Un pedazo de Francia en Medio Oriente

Entre todas las grandes capitales europeas, Francia ha destacado por ser la cuna de movimientos artísticos como el rococó o el art noveau, y aunque el país es reconocido por su gastronomía, moda y romance; también tiene una corriente artística admirada por el mundo. Por esa razón muchas naciones colaboran activamente, en este ámbito, con el país galo.

Los Emiratos Árabes Unidos –conocidos por su población de élite, atracciones exóticas y petróleo– en esta ocasión han decidido hacerse fama por tener el primer museo universal de Medio Oriente. Esto solo fue posible a través de diferentes tratados diplomáticos entre Francia y los Emiratos Árabes, y la intervención del Museo Louvre que prestará su nombre por 30 años a este mega proyecto.

El acceso al museo solo es posible mediante embarcaciones.

El Museo Louvre Abu Dhabi es un ambicioso proyecto que comenzó en mayo de 2009 y que, después de 9 años, abrirá sus puertas al público. Su construcción no fue tarea sencilla: el capital jamás fue un problema para los árabes, sino las diferentes situaciones socioeconómicas y políticas que surgían año tras año. Sin embargo, las asperezas diplomáticas se hicieron a un lado por amor al arte, y por treinta mil millones de euros.

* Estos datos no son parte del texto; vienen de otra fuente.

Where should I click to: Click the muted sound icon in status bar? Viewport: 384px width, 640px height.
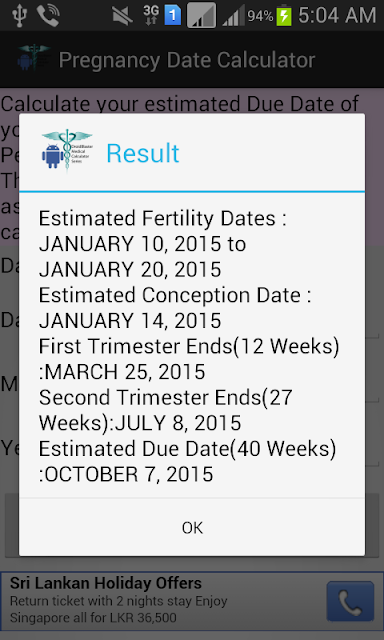pyautogui.click(x=122, y=16)
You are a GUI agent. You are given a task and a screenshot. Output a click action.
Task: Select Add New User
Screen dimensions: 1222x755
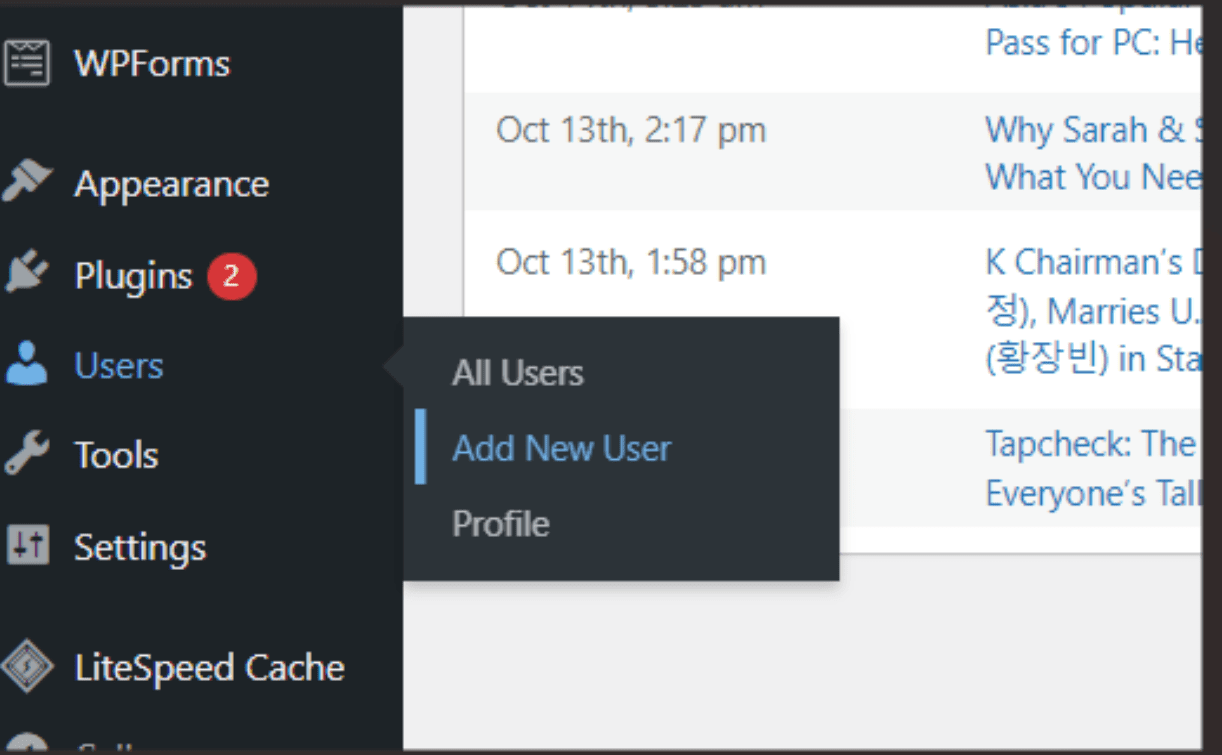(x=561, y=448)
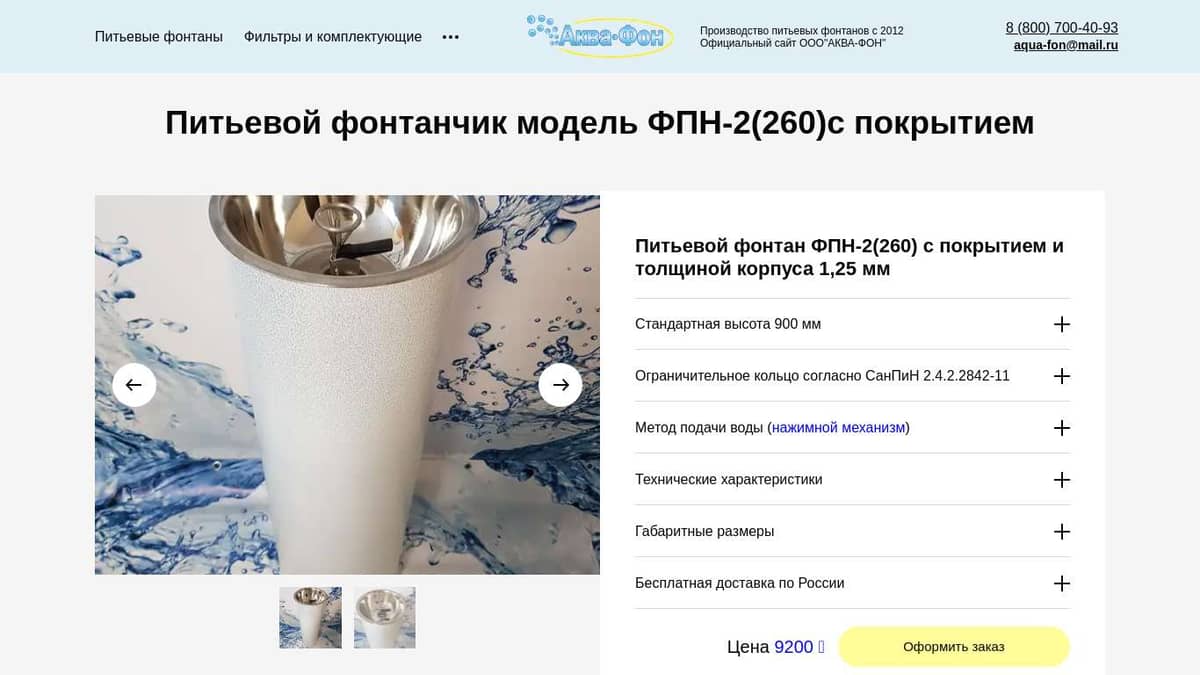Image resolution: width=1200 pixels, height=675 pixels.
Task: Open the three-dots overflow menu
Action: 451,37
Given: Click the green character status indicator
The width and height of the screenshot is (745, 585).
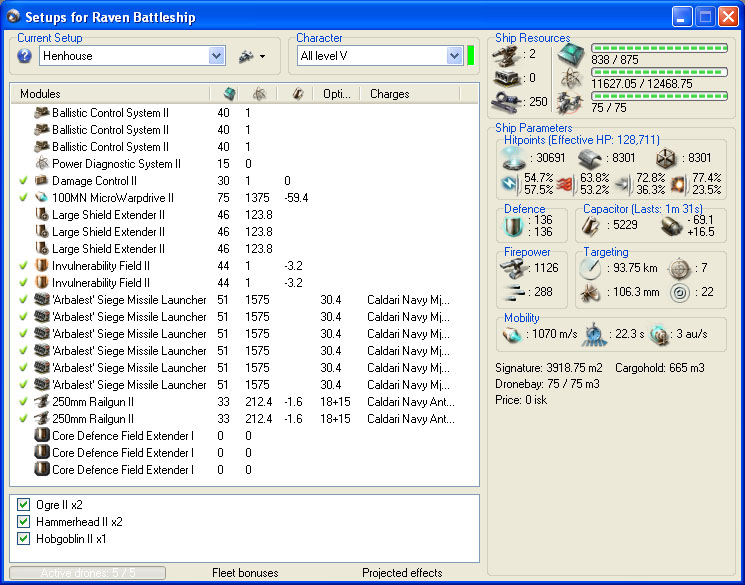Looking at the screenshot, I should pos(470,56).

Lejos de toda burocracia, este centro artístico asombra por su arquitectura, que dista mucho de la versión francesa. Para el Louvre Abu Dhabi se utilizó el concepto de la cúpula, un elemento tradicional para cultura musulmana. Su arquitecto, Jean Nouvel, quería crear un edificio lleno de contrastes que funcionan armónicamente entre sí; buscó que las luces y las sombras, el calor árido del paisaje y la frescura del interior del recinto coexistieran entre ellas.

El resultado fue un museo ciudad que cuenta con 55 edificios individuales que albergan tiendas y galerías.

Interior del museo.

Además de su arquitectura hay otro elemento por el que resalta: el museo cuenta con obras de importante valor histórico. 300 pinturas, consideradas tesoros nacionales de Francia, serán enviadas a los Emiratos para llenar las salas de exposición del Abu Dhabi. Entre las obras más destacadas se encuentra Napoleón cruzando los Alpes, un autorretrato de Vincent Van Gogh, ninfas en mármol traídas directamente de Versalles, así como diferentes obras de Leonardo Da Vinci.

Existen 5 originales de esta pieza, pues Jacques-Louis David creó 5 versiones con diferente colorimetría.

El museo busca promover la fusión de culturas, por lo que cuenta con piezas nacionales de gran valor, como una estatuilla de una princesa bactriana y piezas de orfebrería de oriente medio que tienen una antigüedad de más de tres mil años; esfinges, arte budista y otras piezas que bien podrían parecer sacadas del cuento «Las mil y una noches».  

Muchas piezas provienen de civilizaciones que fueron imperios antes de Cristo.

Louvre Abu Dhabi es mucho más que un museo, es la unión de dos culturas que buscan crear una universalidad en el nombre del arte, un acto diplomático que a los ojos de muchos refleja la grandeza de estas dos naciones tanto económica como culturalmente.

Los Emiratos Árabes, que también quieren crecer culturalmente, se acercan a las bellas artes en busca de humanizar a una nación que ve al arte como algo distante, y no como piezas que exaltan emociones y momentos únicos a través del óleo, mármol o cualquier otro material con el que se puedan crear hermosas obras maestras.